I seem to be missing the logic some where as i just can't get this to work, my error log is reporting it can't find the class in the directory i am pointing too.
 
Yep in the previous version of the script * opens up all the directories though this is rather a primitive way of doing it as it will just brute open every directory in the folder.

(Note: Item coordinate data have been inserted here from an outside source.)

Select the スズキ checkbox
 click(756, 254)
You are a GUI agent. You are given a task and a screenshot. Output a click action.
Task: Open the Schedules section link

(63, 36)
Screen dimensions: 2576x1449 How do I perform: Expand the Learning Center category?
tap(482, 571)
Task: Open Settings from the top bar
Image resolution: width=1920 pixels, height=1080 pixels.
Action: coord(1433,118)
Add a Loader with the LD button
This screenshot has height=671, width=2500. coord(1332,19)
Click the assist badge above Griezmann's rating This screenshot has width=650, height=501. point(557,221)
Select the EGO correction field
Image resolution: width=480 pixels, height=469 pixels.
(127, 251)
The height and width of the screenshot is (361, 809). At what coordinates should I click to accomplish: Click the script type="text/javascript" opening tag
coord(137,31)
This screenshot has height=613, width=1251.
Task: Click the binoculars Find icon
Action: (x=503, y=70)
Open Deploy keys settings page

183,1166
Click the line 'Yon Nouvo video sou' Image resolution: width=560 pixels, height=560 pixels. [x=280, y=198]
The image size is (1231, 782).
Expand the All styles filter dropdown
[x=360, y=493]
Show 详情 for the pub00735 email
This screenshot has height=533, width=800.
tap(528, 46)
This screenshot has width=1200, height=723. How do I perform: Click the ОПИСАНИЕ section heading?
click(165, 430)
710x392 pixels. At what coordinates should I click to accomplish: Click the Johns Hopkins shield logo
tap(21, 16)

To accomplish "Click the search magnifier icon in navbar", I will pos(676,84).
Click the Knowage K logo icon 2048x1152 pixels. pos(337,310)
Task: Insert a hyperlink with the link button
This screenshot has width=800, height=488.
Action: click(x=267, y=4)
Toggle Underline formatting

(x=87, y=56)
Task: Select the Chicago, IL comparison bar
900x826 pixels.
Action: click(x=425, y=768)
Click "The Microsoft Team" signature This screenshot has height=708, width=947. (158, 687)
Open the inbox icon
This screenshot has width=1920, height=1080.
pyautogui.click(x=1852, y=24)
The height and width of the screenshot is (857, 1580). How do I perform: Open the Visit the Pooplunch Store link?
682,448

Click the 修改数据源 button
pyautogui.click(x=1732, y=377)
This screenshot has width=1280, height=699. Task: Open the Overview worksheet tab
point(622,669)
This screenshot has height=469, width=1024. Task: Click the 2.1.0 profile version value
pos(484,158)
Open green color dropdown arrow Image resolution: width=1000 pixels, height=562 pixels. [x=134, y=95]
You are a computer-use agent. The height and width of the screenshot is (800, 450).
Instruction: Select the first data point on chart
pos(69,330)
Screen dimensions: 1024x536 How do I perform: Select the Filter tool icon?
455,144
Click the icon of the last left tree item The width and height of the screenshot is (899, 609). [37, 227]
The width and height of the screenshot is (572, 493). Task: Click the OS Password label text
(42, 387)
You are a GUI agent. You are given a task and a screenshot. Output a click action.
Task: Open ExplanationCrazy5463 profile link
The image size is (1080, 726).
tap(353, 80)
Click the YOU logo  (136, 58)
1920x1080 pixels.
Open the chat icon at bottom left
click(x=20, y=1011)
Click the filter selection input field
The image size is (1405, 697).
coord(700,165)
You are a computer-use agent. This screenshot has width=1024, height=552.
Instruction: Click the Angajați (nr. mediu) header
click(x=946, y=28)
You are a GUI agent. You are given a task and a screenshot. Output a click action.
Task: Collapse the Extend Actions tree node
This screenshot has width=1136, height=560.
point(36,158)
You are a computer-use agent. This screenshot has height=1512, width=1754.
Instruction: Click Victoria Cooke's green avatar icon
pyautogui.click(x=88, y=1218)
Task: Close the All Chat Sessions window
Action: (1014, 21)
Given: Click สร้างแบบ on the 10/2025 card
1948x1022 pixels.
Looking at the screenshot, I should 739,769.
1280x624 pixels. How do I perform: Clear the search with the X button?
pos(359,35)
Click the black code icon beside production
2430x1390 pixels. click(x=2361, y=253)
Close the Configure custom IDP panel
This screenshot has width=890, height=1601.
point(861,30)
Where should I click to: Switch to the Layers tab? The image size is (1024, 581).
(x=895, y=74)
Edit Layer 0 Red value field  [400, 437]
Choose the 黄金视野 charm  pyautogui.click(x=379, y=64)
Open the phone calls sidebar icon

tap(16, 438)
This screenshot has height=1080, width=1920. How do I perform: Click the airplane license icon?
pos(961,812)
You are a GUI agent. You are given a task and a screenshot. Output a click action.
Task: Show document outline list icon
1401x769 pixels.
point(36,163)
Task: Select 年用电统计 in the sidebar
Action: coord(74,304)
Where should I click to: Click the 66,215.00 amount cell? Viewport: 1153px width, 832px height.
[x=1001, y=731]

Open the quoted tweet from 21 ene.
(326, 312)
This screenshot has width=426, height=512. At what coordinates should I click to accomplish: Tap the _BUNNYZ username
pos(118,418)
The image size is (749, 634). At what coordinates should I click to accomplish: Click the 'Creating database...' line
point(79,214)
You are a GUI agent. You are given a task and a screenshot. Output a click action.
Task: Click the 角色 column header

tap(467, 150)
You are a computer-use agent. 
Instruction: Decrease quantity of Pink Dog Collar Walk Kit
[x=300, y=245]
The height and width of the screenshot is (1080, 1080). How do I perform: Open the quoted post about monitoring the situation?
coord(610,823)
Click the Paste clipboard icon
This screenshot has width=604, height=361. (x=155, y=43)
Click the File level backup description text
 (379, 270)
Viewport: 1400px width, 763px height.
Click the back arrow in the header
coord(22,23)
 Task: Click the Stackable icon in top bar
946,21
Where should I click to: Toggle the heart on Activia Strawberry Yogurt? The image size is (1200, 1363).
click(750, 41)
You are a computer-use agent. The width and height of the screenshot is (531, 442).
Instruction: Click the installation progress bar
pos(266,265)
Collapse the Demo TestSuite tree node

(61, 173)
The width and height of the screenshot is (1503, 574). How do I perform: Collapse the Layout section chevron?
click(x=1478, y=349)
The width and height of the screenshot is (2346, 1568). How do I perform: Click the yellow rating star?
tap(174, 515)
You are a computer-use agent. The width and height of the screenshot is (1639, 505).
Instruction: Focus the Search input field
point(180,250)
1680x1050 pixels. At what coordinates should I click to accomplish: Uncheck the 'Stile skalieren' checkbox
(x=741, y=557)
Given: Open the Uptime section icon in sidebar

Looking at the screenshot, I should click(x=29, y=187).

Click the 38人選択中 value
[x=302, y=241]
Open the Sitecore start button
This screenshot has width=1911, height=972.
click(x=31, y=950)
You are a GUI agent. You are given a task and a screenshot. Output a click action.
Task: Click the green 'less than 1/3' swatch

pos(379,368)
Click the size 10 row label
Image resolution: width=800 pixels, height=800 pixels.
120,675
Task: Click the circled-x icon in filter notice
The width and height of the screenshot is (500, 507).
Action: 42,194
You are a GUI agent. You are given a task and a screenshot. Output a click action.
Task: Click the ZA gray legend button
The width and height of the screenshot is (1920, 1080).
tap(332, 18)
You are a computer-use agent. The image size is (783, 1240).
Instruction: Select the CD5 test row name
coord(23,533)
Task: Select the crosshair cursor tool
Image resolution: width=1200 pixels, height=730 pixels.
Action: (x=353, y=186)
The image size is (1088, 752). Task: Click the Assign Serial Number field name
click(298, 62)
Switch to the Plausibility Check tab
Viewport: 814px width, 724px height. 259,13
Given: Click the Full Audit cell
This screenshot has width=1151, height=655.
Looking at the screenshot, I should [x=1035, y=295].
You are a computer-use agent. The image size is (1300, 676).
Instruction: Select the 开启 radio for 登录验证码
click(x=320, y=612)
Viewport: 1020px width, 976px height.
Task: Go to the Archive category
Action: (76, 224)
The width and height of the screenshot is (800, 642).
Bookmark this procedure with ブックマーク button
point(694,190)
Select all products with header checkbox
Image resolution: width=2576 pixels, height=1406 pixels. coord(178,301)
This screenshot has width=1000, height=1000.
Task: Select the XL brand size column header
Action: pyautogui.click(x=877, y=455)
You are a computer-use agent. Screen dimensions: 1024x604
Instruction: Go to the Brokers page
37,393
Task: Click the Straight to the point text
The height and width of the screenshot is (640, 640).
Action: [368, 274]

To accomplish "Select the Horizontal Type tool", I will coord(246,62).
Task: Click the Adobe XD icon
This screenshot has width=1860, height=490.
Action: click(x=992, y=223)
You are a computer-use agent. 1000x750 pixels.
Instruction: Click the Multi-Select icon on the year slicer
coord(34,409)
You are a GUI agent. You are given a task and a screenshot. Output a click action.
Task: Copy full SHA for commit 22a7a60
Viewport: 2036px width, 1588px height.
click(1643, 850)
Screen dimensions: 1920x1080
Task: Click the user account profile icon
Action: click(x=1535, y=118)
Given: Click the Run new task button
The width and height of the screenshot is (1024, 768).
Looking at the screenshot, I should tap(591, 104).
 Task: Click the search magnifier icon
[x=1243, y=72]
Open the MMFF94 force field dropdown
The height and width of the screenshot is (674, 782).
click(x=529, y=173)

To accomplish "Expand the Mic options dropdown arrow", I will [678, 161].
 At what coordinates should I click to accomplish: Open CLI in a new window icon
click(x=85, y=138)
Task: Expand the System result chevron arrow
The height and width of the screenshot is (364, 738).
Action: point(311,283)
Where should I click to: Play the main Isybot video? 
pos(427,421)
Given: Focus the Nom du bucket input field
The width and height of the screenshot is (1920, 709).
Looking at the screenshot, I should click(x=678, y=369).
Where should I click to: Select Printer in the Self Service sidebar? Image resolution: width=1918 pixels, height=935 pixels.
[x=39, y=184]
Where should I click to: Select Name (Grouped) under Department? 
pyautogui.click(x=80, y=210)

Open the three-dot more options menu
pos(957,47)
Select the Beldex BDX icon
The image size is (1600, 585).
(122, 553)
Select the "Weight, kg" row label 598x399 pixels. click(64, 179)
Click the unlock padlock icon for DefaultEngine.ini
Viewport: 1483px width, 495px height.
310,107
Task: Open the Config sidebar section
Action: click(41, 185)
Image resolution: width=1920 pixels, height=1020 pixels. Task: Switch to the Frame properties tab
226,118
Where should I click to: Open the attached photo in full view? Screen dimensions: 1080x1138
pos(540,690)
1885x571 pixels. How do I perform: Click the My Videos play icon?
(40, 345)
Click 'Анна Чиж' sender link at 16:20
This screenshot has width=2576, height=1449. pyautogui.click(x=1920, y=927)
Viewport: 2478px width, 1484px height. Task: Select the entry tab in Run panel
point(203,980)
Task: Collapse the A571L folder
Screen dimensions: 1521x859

The directory is set up as

root
application​
classes​
TestClass​
TestClass.php​
html​
bootstrap.php (where the script is called)​


Old Function
PHP:
foreach(glob('../application/classes/*/*.php') as $ClassFilename) {
     require_once($ClassFilename);
}
 
I have made a simplified version that works quite well.

PHP:
function __autoload($class_name) {
    require_once '../application/classes/'.$class_name.'/' . $class_name . '.class.php';
}
 
PHP:
foreach(glob('../application/classes/*/*.php') as $ClassFilename) {
     require_once($ClassFilename);
}

glob() is the reason * works in that example; in the first, it is going to be checking for the class 'foo' in:
../application/classes/*/foo.class.php

I have made a simplified version that works quite well.
PHP:
function __autoload($class_name) {
    require_once '../application/classes/'.$class_name.'/' . $class_name . '.class.php';
}

That's essentially what my standard __autoload() looks like. I don't stick each class in its own directory though. I have a few subdirectories and prefix the names of the classes found therein, and the __autoload() checks for the prefix in the class name to figure out where to look for the class.